Looking at English Grades

For most of my professional life, the English language has been a tool that I used unthinkingly, subconsciously.  It’s been good to me, good for me – and now, as a retiree on the school board, I’m consciously looking at it . . . mostly because it isn’t so easy for all the kids.  I think it’s a language that is easier to use subconsciously than consciously.

I don’t know if anyone else was challenged in “diagramming a sentence.”  It’s something I missed – it included drawing lines under nouns and verbs and showing which was what.  Somehow, I didn’t need it to get the language right, but I needed it to get passing grades.  I finally got in the habit of translating the sentence into Spanish, diagramming the Spanish sentence, then moving the lines back onto the assignment page.  I genuinely feel for the kids who have problems with English.

The Philologist folks provide a lot of data that shows why the English language isn’t all that consistent.  The island had a lot of invasions over the past couple or three millenia, and those invasions and word exchanges are still providing challenges in elementary schools across the English-speaking world.  One example might be the words “shirt” and “skirt” – originally, the terms were interchangeable – “shirt” grew from the Germanic Anglo-Saxon, while skirt developed from the Norse (think Vikings) occupation.  I’ve seen estimates that we still use somewhere on the light side of a thousand words that came in from the Viking occupation.  Writing from memory, until the Vikings added the g sound to the end, there wasn’t a distinguishable difference between eye and egg.  Husband is a word from those Vikings (though wife remains stubbornly Anglo-Saxon).  Club was a Norse addition.  The Vikings gave us the term “sky.”  Our pronouns “they and them” came from old Norse, letting us pick Viking pronouns for our “preferred pronouns.”

Still only about a third of English words have Anglo-Saxon origins – about 40% were originally French (but brought in by the Norman French, with their Norse roots and accents).  Another 15% of our language comes from the Italians (Romans) who occupied the island earlier. Very little remains from the original British inhabitants, and the Gaelic of Scotland and Ireland never influenced English all that much.

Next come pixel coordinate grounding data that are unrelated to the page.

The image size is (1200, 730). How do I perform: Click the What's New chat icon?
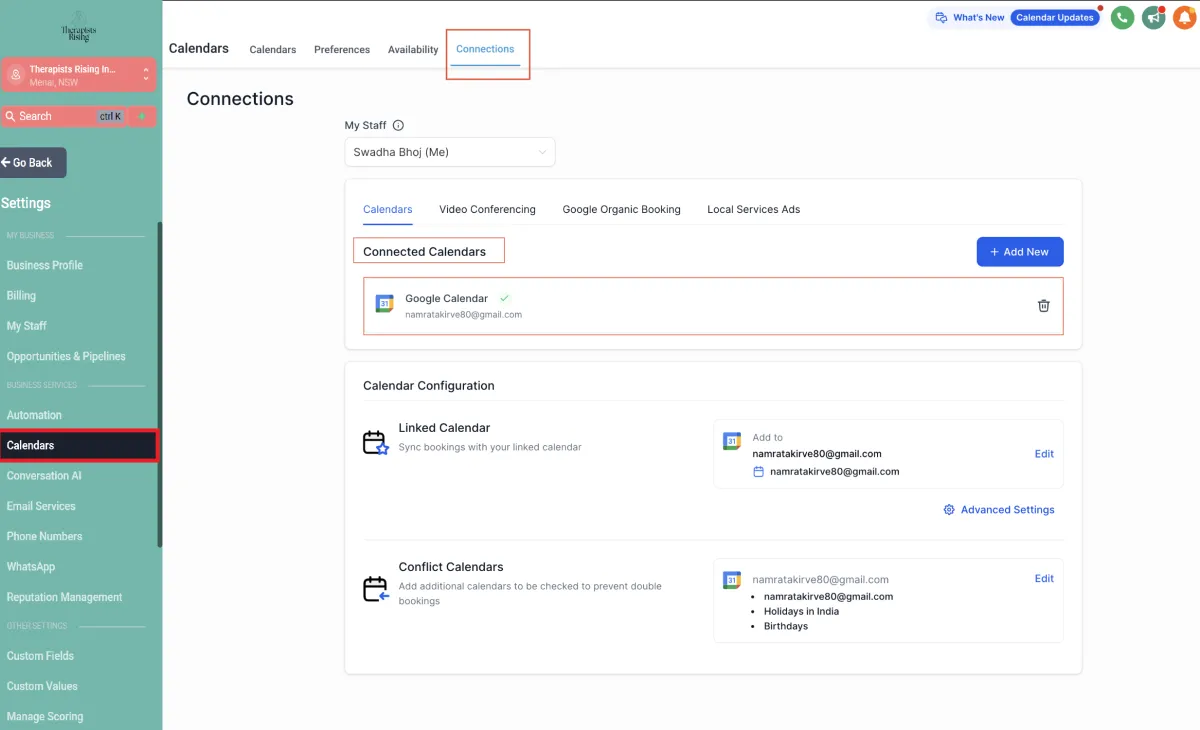click(941, 18)
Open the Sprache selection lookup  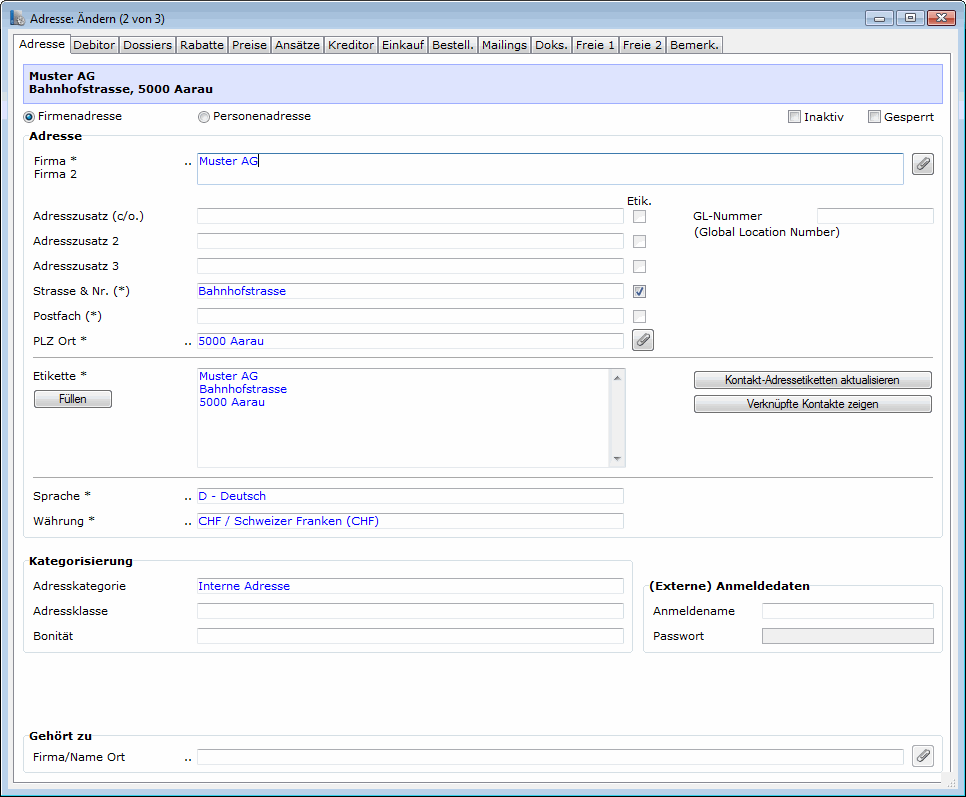(188, 497)
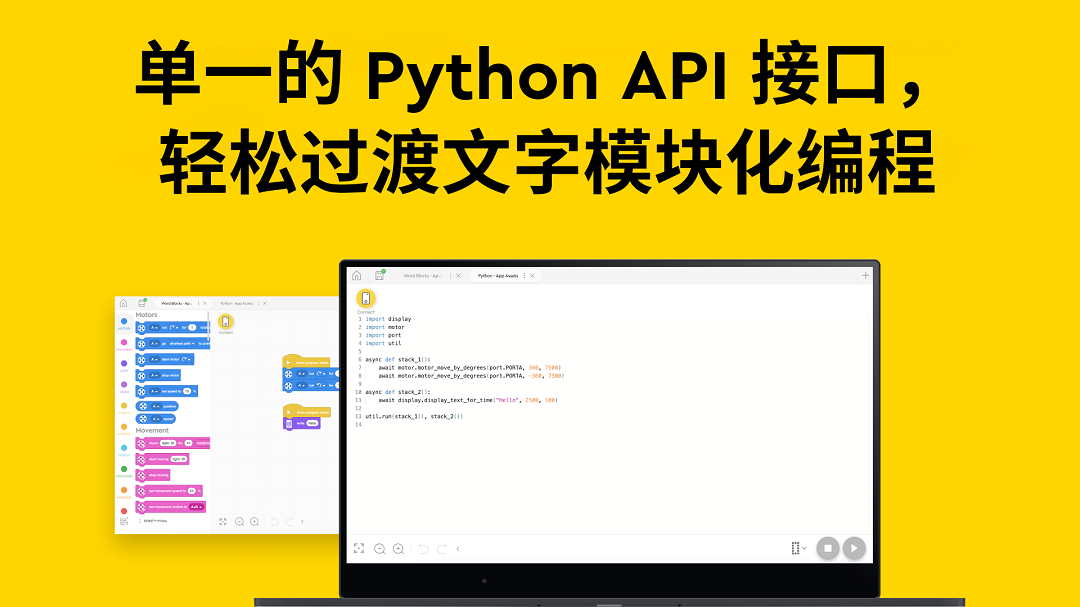Viewport: 1080px width, 607px height.
Task: Open options menu on Python - App Assets tab
Action: click(524, 275)
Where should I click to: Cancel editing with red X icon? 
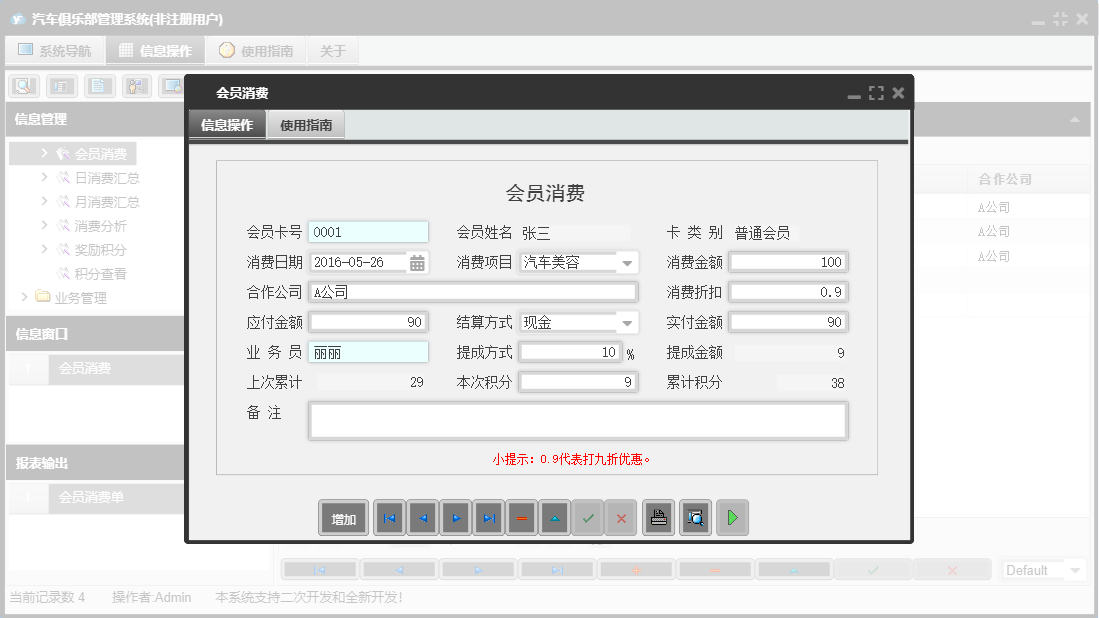coord(621,517)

Our teachers provide an alphabet of 26 letters – but (if I recall correctly) in the days before printing presses you needed about 35 letters to write English . . . phrases like “Ye Olde Public House” only came about when printers no longer had the letter for “th” and substituted a “y” for a no longer existing letter that resembled a lollipop.  It never had a Y sound . . . it was just a 2 letter way of writing “the.”  Kind of like the texting abbreviations that have grown because of text messaging on the cell phone.  When a European invention (the printing press) removed a quarter of the letters from the alphabet, it’s no wonder that standardized spelling has taken a long time to catch up – and still is hard for our schoolkids to master.  It is painful to see that students continue to pay that price of progress in D and F letter grades in Spelling.

So our classrooms teach about synonyms and homonyms – and the first real explanation I recall was when I studied Sapir’s writings on linguistics as a senior in college.  Like the kids I notice today, I just suffered with partial explanations.  I think the most frustrating thing this week is realizing that I lack the ability to explain the challenges any better than I have in this article.  Obviously, our language doesn’t stand still.